> [Exercise brief] Reproduce, word for word, the stretch of the cpuset patch reply from "Miss Link [1]?" through "to a workqueue.".

> [Source extract]
+===+

Re: [PATCH] cgroup/cpuset: Call rebuild_sched_domains() directly in hotplug

From: Chen Ridong

Date: Thu Mar 05 2026 - 01:45:27 EST




On 2026/3/5 2:41, Waiman Long wrote:
> Besides deferring the call to housekeeping_update(), commit 6df415aa46ec
> ("cgroup/cpuset: Defer housekeeping_update() calls from CPU hotplug
> to workqueue") also defers the rebuild_sched_domains() call to
> the workqueue. So a new offline CPU may still be in a sched domain
> or new online CPU not showing up in the sched domains for a short
> transition period. That could be a problem in some corner cases and
> can be the cause of a reported test failure[1]. Fix it by calling

Miss Link [1]?

> rebuild_sched_domains_cpuslocked() directly in hotplug as before. If
> isolated partition invalidation or recreation is being done, the
> housekeeping_update() call to update the housekeeping cpumasks will
> still be deferred to a workqueue.
>
> In commit 3bfe47967191 ("cgroup/cpuset: Move
> housekeeping_update()/rebuild_sched_domains() together"),
> housekeeping_update() is called before rebuild_sched_domains() because
> it needs to access the HK_TYPE_DOMAIN housekeeping cpumask. That is now
> changed to use the static HK_TYPE_DOMAIN_BOOT cpumask as HK_TYPE_DOMAIN
> cpumask is now changeable at run time. As a result, we can move the
> rebuild_sched_domains() call before housekeeping_update() with
> the slight advantage that it will be done in the same cpus_read_lock
> critical section without the possibility of interference by a concurrent
> cpu hot add/remove operation.
>

Nice.

> As it doesn't make sense to acquire cpuset_mutex/cpuset_top_mutex after
> calling housekeeping_update() and immediately release them again, move
> the cpuset_full_unlock() operation inside update_hk_sched_domains()
> and rename it to cpuset_update_sd_hk_unlock() to signify that it will
> release the full set of locks.
>
> Fixes: 6df415aa46ec ("cgroup/cpuset: Defer housekeeping_update() calls from CPU hotplug to workqueue")

+===+

> [Information supplied]
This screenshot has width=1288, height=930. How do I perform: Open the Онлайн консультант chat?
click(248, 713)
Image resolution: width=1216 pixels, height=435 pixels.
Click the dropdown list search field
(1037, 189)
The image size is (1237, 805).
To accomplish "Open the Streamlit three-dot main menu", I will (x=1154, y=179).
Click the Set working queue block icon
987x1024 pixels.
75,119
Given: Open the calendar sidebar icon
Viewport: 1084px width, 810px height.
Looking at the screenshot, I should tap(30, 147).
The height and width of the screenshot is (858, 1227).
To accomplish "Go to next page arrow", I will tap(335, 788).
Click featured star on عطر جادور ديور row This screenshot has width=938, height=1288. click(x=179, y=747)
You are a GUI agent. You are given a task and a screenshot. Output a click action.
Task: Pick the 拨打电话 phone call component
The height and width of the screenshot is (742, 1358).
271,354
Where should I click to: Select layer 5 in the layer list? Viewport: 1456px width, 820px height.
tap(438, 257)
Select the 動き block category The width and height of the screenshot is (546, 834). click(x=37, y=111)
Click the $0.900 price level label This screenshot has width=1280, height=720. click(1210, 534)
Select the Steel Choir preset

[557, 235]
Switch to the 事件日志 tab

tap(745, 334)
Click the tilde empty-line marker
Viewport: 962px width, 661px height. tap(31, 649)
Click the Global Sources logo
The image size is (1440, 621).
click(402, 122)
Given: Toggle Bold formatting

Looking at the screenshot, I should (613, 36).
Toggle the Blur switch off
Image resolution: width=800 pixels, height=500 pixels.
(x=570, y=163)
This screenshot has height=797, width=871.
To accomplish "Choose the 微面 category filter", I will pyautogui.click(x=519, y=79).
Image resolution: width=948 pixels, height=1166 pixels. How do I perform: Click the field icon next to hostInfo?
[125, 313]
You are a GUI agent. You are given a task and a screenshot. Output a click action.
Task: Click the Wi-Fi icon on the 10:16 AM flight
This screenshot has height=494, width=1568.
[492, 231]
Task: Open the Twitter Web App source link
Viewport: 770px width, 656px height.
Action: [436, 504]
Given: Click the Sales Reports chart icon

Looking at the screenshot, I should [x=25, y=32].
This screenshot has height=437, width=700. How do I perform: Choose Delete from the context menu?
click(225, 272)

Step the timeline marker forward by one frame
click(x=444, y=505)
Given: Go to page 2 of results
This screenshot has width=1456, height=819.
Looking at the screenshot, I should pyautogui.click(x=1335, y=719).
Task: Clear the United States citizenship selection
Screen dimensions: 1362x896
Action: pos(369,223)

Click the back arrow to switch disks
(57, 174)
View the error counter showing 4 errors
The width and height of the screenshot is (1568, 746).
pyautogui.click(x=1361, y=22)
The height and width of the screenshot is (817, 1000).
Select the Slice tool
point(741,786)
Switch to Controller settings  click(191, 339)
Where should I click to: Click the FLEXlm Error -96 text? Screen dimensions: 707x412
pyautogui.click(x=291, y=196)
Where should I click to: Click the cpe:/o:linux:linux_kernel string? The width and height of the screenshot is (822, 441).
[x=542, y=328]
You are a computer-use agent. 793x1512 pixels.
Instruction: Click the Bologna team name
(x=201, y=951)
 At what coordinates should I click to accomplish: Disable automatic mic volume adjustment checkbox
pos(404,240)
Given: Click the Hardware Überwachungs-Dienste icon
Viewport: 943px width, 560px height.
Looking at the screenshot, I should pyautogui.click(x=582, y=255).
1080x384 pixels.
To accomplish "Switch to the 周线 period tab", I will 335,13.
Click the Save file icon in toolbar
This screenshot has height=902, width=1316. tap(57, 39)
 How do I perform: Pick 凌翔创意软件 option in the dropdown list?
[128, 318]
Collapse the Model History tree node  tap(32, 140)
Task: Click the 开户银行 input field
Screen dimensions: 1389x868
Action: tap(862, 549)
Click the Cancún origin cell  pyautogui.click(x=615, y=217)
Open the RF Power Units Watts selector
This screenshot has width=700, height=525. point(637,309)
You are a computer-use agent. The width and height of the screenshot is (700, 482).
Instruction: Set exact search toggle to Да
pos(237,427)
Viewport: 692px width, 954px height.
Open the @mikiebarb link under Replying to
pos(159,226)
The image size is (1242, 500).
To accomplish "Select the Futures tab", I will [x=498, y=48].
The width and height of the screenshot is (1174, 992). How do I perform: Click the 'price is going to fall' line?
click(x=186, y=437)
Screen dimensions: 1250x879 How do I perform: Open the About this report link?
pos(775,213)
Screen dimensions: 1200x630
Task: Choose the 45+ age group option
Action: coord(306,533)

+===+

> [Task result]
Miss Link [1]?

> rebuild_sched_domains_cpuslocked() directly in hotplug as before. If
> isolated partition invalidation or recreation is being done, the
> housekeeping_update() call to update the housekeeping cpumasks will
> still be deferred to a workqueue.